I'm not sure what you are asking, but Select iterates through the list, starting at index 0. If the value of the element in the current index is equal to the index, it will set the InPlace property in the anonymous object - true. I assume the above code will return true for 3, 6 and 7, right?
It will also simplify the explanation if you write something that you do not understand.
John Skeet wrote a series of blog posts where he implements linq, reads about Select here: Reimplementation of Select
UPDATE: I noticed one of the other comments in one of your comments, and it looks like it's lambda, not linq itself, which is confusing to you. If you read the Skeet blog post, you see that Select has two overloads:
public static IEnumerable<TResult> Select<TSource, TResult>( this IEnumerable<TSource> source, Func<TSource, TResult> selector) public static IEnumerable<TResult> Select<TSource, TResult>( this IEnumerable<TSource> source, Func<TSource, int, TResult> selector)

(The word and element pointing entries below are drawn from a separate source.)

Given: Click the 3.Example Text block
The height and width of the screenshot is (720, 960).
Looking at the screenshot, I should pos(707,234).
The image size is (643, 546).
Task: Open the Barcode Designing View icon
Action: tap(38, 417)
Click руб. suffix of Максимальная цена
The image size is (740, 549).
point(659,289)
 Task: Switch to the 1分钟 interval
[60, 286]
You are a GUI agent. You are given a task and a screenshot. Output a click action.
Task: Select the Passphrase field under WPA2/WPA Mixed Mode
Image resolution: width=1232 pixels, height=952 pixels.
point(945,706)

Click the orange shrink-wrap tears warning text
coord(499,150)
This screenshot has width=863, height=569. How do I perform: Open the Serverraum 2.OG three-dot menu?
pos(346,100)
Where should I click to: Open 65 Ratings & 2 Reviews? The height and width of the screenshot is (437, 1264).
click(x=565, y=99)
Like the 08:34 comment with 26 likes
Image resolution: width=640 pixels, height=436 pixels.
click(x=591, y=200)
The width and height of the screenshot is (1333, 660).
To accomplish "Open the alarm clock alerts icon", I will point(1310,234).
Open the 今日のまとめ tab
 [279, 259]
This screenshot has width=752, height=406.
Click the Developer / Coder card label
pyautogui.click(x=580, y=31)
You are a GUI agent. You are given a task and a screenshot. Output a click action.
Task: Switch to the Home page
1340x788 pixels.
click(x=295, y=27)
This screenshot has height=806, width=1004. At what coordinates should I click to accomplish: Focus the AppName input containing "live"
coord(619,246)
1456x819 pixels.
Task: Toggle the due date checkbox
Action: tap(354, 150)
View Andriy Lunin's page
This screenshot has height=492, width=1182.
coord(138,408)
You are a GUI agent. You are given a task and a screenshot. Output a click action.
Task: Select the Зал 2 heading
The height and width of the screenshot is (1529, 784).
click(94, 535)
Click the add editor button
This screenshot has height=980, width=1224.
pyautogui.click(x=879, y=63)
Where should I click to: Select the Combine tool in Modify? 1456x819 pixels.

Select with index corresponds to the second overload. As you can see, this is an IEnumerable<TSource> extension, which in your case is an ints list, and so you call Select on IEnumerable<int> , and the signature of Select becomes: Select<int, TResult>(this IEnumerable<int> source, Func<int, int, TResult> selector) . As you can see, I changed TSource to int since it is a generic type of your IEnumerable<int> . I still have TResult since you are using an anonymous type. Could this explain some parts?